- President: Desislava Petrova
- Founded: 1992
- Dissolved: 2009
- Headquarters: Sofia Bulgaria
- Ideology: LGBT rights Pro-Europeanism Anti-fascism

= BGO Gemini =

The Bulgarian Gay Organization "Gemini" was the primary organization in the LGBT rights movement in Bulgaria, based in Sofia.

It was legally registered in 1992 by an HIV-positive gay couple and since then has grown to become the main LGBT organization in the country. In 2006, it co-hosted the 10th annual ILGA-Europe (International Lesbian and Gay Association) Conference in Sofia. The theme was "We Are Family – Our Families in Europe and the European Family".

The organisation ceased operations in 2009.

==History==
BGO Gemini was established as an NGO in the Sofia District Court on September 9, 1992. It first launched a hotline, run by volunteers who gave advice to all who called with questions about HIV/AIDS and LGBT issues. From 1997 on, with the support of UNAIDS, Gemini provided social support and informational materials about HIV/AIDS.

In 2001, Gemini was jumpstarted and expanded its focus to more general LGBT issues. In that year it held the first legislative workshop in Bulgaria to discuss the situation of LGBT people in the country. The meeting, supported by the Open Society Institute, was attended by judges, politicians, journalists, policemen, and leaders of NGOs. It helped to establish ties that would lead to a grassroots movement for the decriminalization of homosexuality and other advances in LGBT rights.

The next important step Gemini took was participating in the Balkan Triangle Project, which lasted from 2001 to 2004. Collaborating with COC Nederland and Accept Romania, Gemini aimed to establish itself as the national advocacy organization for the rights of LGBT Bulgarians, and did so successfully.

In 2002, it organized its first large-scale advocacy campaign: to decriminalize homosexuality under the Bulgarian Penal Code. In September of that year, Article 157 of the Code was modified so that gays and lesbians could live their lives openly.

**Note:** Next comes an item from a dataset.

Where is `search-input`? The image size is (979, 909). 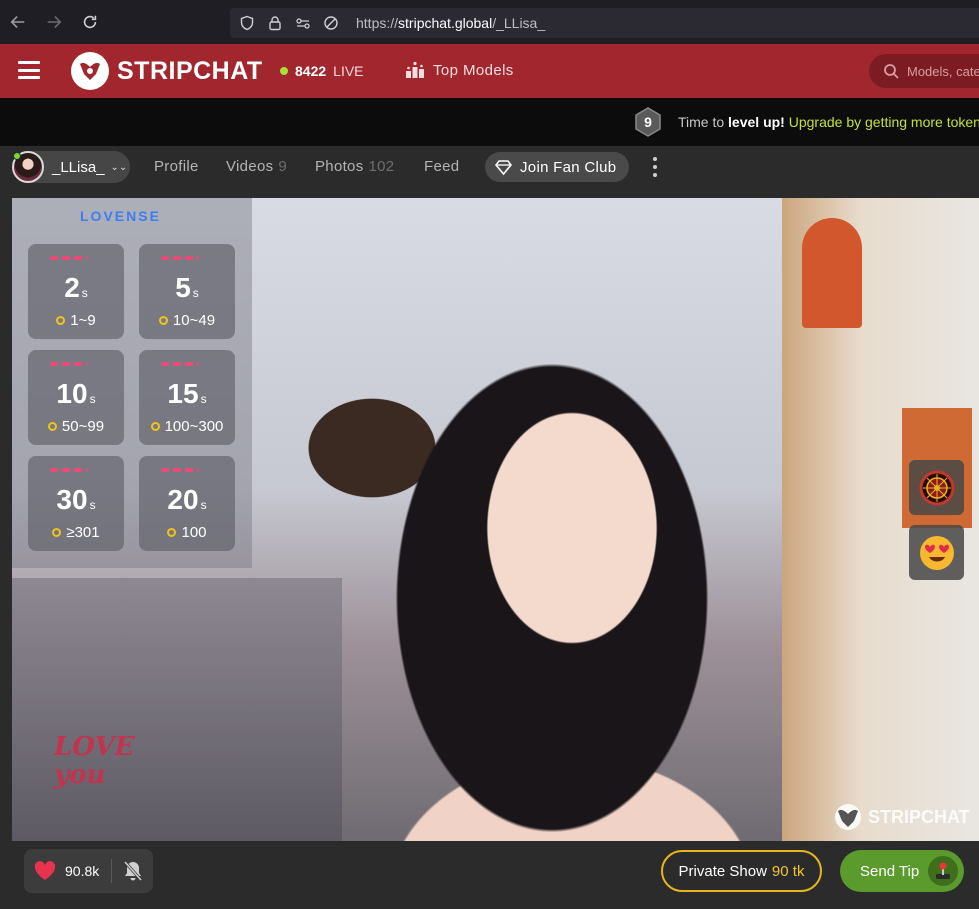
search-input is located at coordinates (943, 71).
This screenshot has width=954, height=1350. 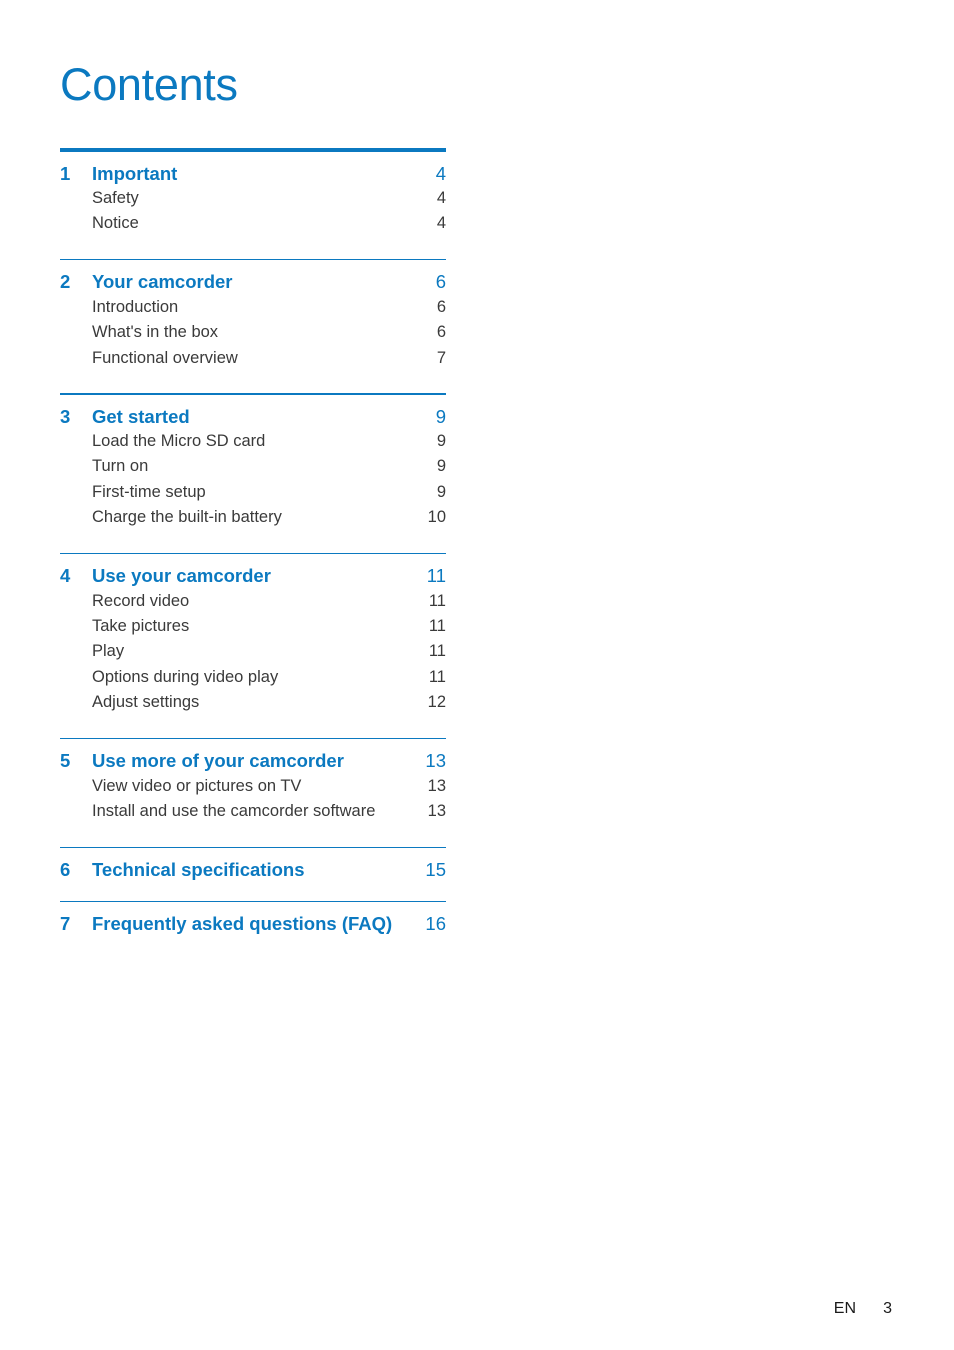 What do you see at coordinates (242, 924) in the screenshot?
I see `toc-section-label: Frequently asked questions (FAQ)` at bounding box center [242, 924].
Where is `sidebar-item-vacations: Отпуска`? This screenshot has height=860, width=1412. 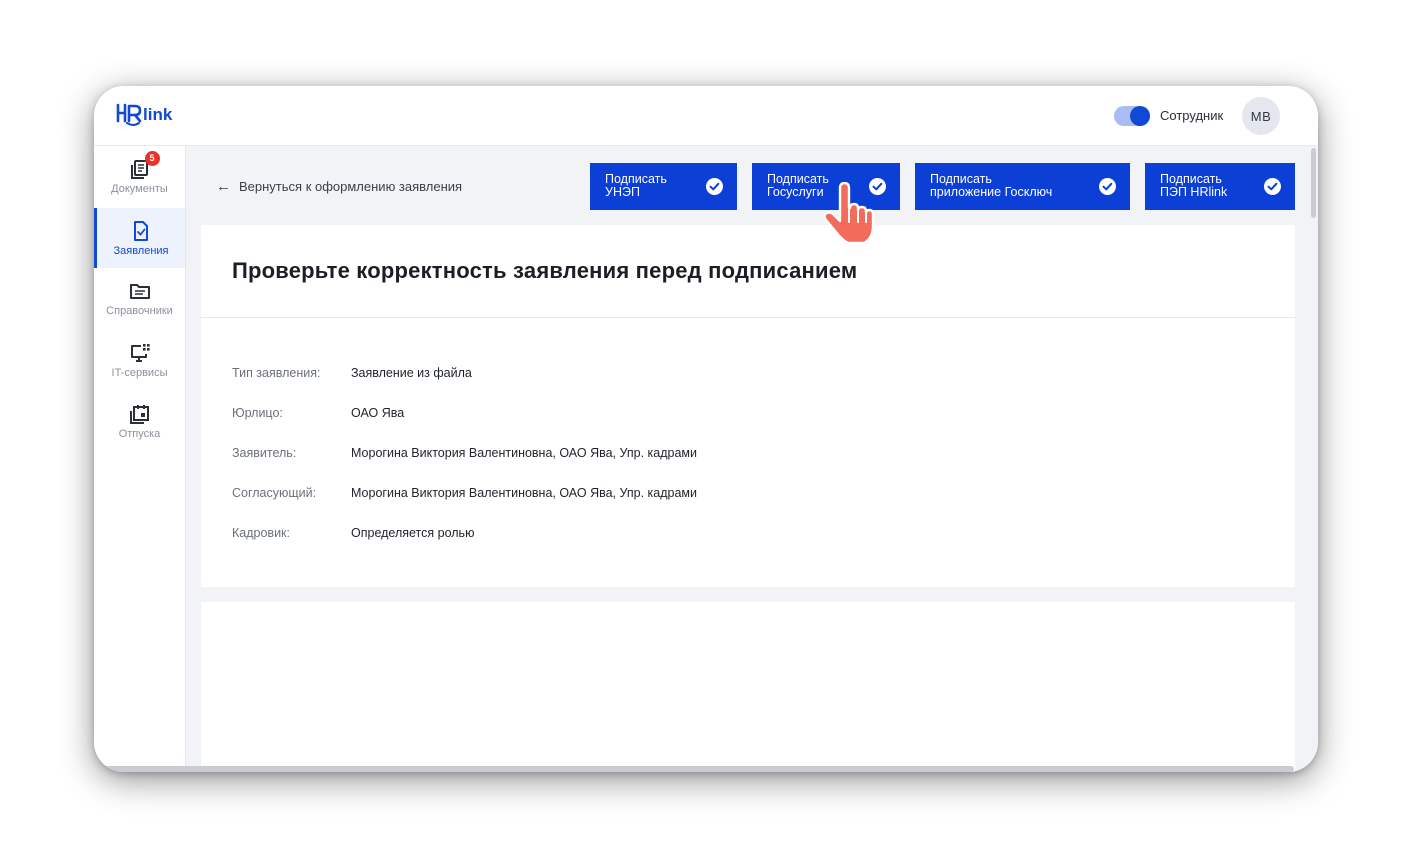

In 2003, the then Chief Secretary of the Bulgarian Ministry of Internal Affairs, Boyko Borisov, made remarks equating homosexual people to pedophiles. However, after outcry and a meeting between the organization and Borisov, he issued an apology. In the same year, Gemini worked with Population Services International on reducing the transmission of HIV in high-risk groups, as well as collaborating with other organizations in drafting the Bulgarian Law for Protection against Discrimination, a homosexual non-discrimination law.

In 2004, Gemini organized the first lesbian and gay international conference in Bulgaria, entitled “Preventing and Combating Discrimination.” In the same year, Gemini also hosted the Annual Conference of the International Lesbian and Gay Youth and Students Organization.

Gemini launched the first Bulgarian gay radio broadcast in 2006. The show enjoyed widespread popularity and was aired live every Sunday. In October of the same year, Gemini hosted the International Lesbian and Gay Association’s annual European conference. Two years earlier, Sofia had been elected by 221 representatives of national European member organizations. The conference, focusing on European families, was attended by delegates of ILGA member organizations, as well as other human rights activists.

2006 was also a year in court for Gemini. In coalition with 67 human rights organizations, Gemini brought a member of Parliament to court for alleged discrimination against and harassment of gay people. Gemini also brought three other lawsuits before the Bulgarian Anti-Discrimination Commission that year: against the Municipality of Varna, Sofia Central District Police Station and a national daily newspaper. Gemini won two of the cases and came to an agreement concerning the third one.

Later Gemini continued with several projects, focusing on enforcing the anti-discrimination law in schools and workplaces. It has organized a Pride event for Saturday, June 28, 2008. Shortly after that Gemini discontinued its work and is currently non-operational.

The president of the organisation was Desislava Petrova, a lesbian.